:: Te bestuderen tekst ::
In de inleiding worden eerst de verschillende modaliteiten in de Nederlands Hervormde Kerk besproken en voorts het conflict tussen de confessionele hervormden en de kerkenraad van de ‘grote’ kerk in Woudenberg, die geheel bestaat uit Gereformeerde Bonders. Deze kerkenraad gaf aan de confessionelen absoluut geen ruimte voor hun geloofsbeleving, zij waren bang de absolute macht in de kerk te verliezen.
Tegenwoordig zou menhierover binnen deze kerk veel genuanceerder denken. Het gevolg was wel dat een groot aantal ‘lichtere’ hervormden een hervormde buitengewone wijkgemeente oprichtten, die op 25 september 1965 hun eerste kerkdienst hielden in de gymzaal aan de Geeresteinselaan/hoek Schoolstraat.
In hoofdstuk III komt het ontstaan van de Gereformeerde kerk aan de orde. Deze heeft zich. in goede harmonie afgesplitst van de Gereformeerde kerk in Scherpenzeel.
Direct na de tweede Wereldoorlog waren er nauwelijks Gereformeerden in Woudenberg maar door de toename van de bevolking kwamen er steeds meer en deze wilden graag een gereformeerde kerk in het eigen dorp. Op 24 november 1968 vond de inwijding plaats.
Hoofdstuk IV gaat over de gezamenlijke kerkbouw van de hervormde buitengewone wijkgemeente ‘Salem’ en de Gereformeerde kerk. Ook hier moest eerst de wederzijdse nestgeur overwonnen worden maar op 5 oktober 1975 was het dan zover en werd de eerste steen gelegd.
Hoofdstuk V wordt de groei naar een federatie besproken en komt ook de strijd tussen het IKV/ICTO aan de orde. Op 1 juli 1996 was de officiële ingangsdatum van de federatie.
:::
Opdracht: Kun je het stuk uit de tekst over de Woudenbergse kerkgeschiedenis dat begint met "Tegenwoordig zou menhierover" en doorloopt tot en met "de inwijding plaats." woord voor woord herhalen?
:: Aangeleverde gegevens ::
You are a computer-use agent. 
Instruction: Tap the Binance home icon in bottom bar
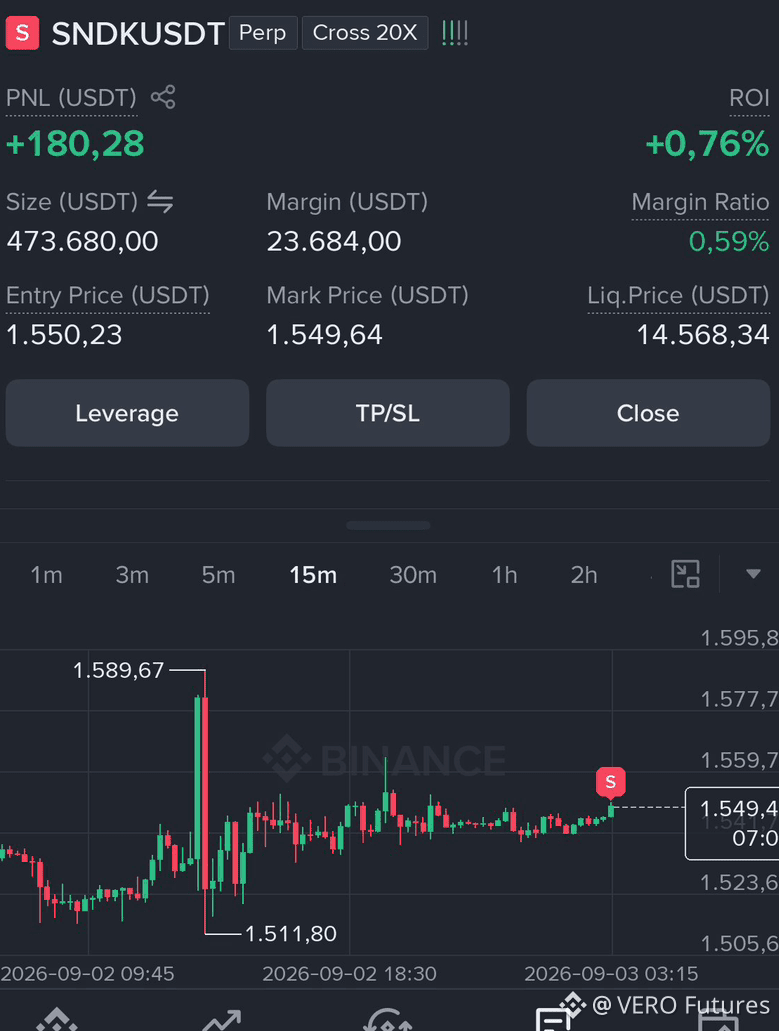tap(57, 1019)
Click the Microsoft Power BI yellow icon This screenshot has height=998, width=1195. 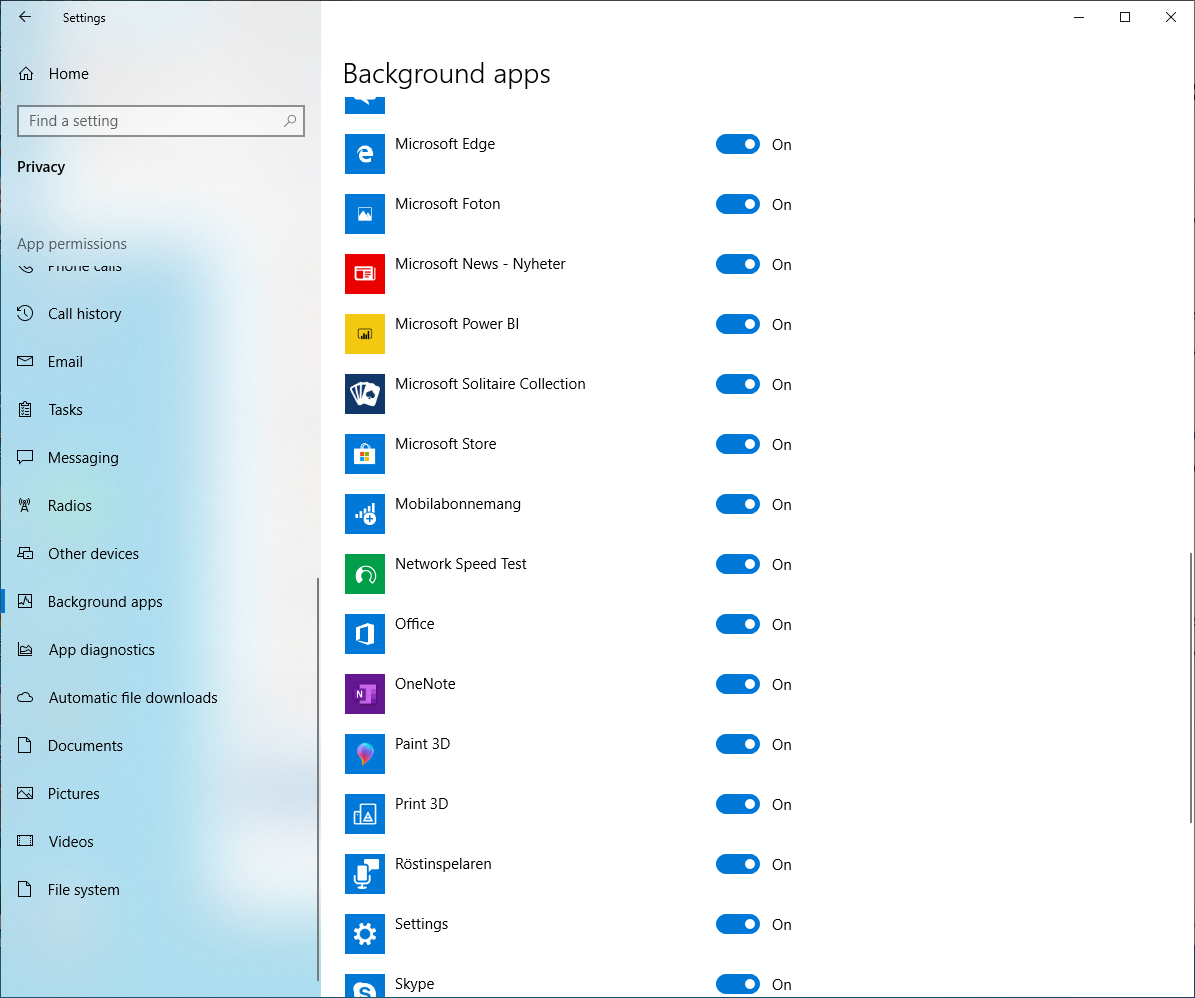click(x=365, y=334)
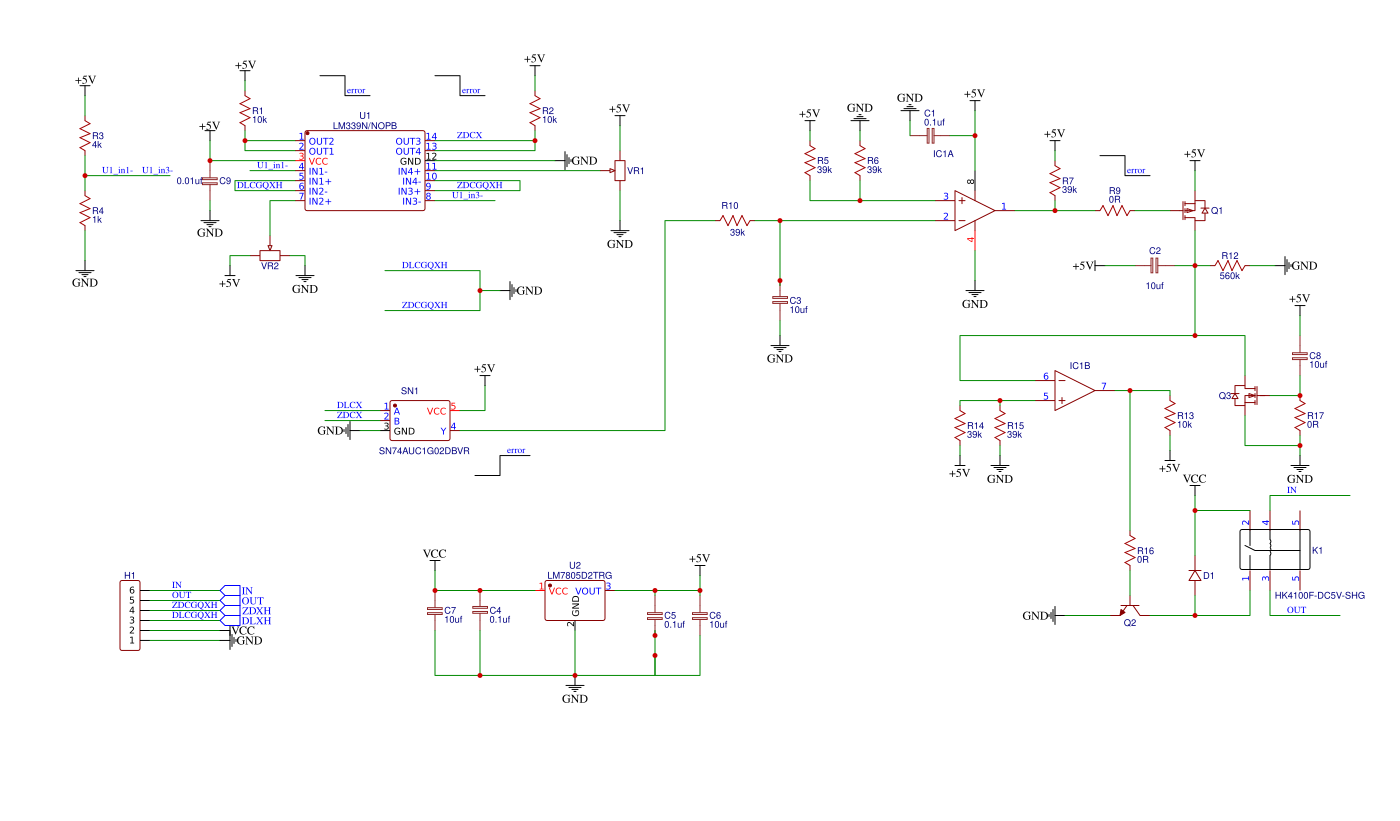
:::
Antwoordruimte:
Tegenwoordig zou menhierover binnen deze kerk veel genuanceerder denken. Het gevolg was wel dat een groot aantal ‘lichtere’ hervormden een hervormde buitengewone wijkgemeente oprichtten, die op 25 september 1965 hun eerste kerkdienst hielden in de gymzaal aan de Geeresteinselaan/hoek Schoolstraat.
In hoofdstuk III komt het ontstaan van de Gereformeerde kerk aan de orde. Deze heeft zich. in goede harmonie afgesplitst van de Gereformeerde kerk in Scherpenzeel.
Direct na de tweede Wereldoorlog waren er nauwelijks Gereformeerden in Woudenberg maar door de toename van de bevolking kwamen er steeds meer en deze wilden graag een gereformeerde kerk in het eigen dorp. Op 24 november 1968 vond de inwijding plaats.